--- Begin Dataset ---

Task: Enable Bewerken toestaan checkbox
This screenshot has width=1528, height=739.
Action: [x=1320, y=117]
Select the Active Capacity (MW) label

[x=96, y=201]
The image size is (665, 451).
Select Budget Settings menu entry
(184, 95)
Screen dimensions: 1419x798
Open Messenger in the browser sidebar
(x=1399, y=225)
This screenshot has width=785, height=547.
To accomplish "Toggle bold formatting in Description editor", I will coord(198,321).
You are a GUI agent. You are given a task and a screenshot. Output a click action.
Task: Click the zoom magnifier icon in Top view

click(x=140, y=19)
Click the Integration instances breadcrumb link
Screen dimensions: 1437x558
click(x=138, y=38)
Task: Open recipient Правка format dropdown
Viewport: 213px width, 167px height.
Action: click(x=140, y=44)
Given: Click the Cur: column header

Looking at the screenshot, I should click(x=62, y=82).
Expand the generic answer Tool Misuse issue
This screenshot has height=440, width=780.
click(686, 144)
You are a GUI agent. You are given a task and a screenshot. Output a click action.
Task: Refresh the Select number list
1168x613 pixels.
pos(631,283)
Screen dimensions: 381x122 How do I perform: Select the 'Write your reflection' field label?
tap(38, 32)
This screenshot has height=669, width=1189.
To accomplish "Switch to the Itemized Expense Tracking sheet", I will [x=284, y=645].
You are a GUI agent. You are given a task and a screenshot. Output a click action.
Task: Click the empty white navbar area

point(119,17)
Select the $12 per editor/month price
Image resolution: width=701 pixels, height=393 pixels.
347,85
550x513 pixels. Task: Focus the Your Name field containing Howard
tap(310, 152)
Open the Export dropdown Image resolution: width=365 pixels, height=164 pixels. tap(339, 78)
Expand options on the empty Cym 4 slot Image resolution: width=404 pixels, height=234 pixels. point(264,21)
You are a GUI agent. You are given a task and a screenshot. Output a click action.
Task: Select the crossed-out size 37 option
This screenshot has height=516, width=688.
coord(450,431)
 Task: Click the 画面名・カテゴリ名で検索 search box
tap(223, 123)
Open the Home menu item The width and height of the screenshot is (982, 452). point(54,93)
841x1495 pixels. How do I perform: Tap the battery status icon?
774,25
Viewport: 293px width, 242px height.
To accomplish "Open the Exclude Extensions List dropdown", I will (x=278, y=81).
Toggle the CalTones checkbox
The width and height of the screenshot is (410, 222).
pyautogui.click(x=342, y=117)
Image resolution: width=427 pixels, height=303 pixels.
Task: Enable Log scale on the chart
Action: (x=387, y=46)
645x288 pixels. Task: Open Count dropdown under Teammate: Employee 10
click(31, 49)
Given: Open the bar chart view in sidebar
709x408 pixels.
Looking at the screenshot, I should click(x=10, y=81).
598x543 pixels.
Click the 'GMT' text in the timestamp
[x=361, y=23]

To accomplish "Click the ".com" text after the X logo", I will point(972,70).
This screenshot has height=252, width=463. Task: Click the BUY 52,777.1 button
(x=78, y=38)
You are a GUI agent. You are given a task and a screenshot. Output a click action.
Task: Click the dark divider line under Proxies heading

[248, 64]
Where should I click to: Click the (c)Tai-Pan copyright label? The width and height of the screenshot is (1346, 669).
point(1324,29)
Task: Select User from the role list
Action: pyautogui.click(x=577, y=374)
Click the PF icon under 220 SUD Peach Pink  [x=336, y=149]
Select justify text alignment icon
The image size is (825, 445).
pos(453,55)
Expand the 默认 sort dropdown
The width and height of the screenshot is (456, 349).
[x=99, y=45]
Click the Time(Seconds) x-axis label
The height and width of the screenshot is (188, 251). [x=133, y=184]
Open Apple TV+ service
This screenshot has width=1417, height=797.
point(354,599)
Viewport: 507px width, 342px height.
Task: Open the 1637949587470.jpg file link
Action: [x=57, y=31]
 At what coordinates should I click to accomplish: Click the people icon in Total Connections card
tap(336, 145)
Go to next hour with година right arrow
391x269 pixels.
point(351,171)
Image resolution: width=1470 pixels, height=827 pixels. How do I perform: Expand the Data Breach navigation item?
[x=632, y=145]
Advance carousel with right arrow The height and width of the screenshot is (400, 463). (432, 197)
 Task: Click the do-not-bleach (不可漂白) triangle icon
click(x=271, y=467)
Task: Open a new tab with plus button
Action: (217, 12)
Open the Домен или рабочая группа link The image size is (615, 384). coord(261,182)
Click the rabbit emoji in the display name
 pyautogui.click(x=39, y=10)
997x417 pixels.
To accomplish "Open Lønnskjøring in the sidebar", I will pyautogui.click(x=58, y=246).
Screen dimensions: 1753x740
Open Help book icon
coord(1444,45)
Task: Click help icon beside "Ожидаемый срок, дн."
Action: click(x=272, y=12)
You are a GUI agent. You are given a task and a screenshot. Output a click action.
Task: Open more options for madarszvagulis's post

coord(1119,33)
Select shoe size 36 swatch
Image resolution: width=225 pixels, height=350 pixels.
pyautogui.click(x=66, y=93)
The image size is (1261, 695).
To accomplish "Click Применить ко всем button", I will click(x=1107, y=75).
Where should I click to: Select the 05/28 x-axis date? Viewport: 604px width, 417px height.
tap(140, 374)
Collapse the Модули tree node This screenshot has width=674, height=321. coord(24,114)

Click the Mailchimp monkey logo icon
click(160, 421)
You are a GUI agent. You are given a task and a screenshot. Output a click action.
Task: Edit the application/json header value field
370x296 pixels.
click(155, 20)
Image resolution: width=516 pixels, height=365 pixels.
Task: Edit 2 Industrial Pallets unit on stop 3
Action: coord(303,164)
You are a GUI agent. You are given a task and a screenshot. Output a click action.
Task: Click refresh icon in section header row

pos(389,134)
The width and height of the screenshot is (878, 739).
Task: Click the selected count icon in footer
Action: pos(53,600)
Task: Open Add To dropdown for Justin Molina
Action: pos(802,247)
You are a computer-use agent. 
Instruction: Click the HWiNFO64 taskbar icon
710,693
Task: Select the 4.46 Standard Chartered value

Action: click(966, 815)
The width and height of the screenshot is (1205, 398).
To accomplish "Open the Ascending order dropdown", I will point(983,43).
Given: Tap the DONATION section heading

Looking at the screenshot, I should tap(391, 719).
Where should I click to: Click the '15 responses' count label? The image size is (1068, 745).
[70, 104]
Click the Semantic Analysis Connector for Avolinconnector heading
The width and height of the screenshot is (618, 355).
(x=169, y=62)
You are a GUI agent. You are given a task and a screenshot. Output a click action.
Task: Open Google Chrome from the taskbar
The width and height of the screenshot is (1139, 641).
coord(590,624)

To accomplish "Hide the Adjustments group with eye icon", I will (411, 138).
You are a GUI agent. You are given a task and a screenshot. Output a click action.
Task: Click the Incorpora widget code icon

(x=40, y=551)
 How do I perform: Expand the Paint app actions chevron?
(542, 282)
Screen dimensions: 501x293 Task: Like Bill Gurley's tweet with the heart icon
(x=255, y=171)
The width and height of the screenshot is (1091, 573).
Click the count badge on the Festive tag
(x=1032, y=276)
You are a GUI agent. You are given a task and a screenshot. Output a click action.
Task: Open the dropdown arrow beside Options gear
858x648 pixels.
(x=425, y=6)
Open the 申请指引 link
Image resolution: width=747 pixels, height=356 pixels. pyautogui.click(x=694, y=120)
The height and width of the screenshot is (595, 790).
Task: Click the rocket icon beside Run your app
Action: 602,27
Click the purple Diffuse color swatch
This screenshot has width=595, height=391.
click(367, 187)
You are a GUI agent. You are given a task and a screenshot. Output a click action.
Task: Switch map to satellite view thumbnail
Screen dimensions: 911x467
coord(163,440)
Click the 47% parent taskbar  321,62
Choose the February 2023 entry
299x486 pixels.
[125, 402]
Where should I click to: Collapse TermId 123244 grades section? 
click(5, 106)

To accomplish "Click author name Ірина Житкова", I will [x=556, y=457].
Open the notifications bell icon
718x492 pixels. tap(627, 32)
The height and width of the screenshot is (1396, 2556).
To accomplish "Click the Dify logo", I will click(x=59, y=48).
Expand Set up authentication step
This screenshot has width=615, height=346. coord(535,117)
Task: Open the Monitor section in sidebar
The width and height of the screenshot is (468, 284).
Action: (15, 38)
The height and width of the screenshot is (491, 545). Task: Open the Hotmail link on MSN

--- End Dataset ---

> **Objective**: Write out all the items from the start down through the line that contains "(x=1399, y=225)", with both ends included, reproducing each line exactly as it appears.

> **Answer to the task**:
Task: Enable Bewerken toestaan checkbox
This screenshot has width=1528, height=739.
Action: [x=1320, y=117]
Select the Active Capacity (MW) label

[x=96, y=201]
The image size is (665, 451).
Select Budget Settings menu entry
(184, 95)
Screen dimensions: 1419x798
Open Messenger in the browser sidebar
(x=1399, y=225)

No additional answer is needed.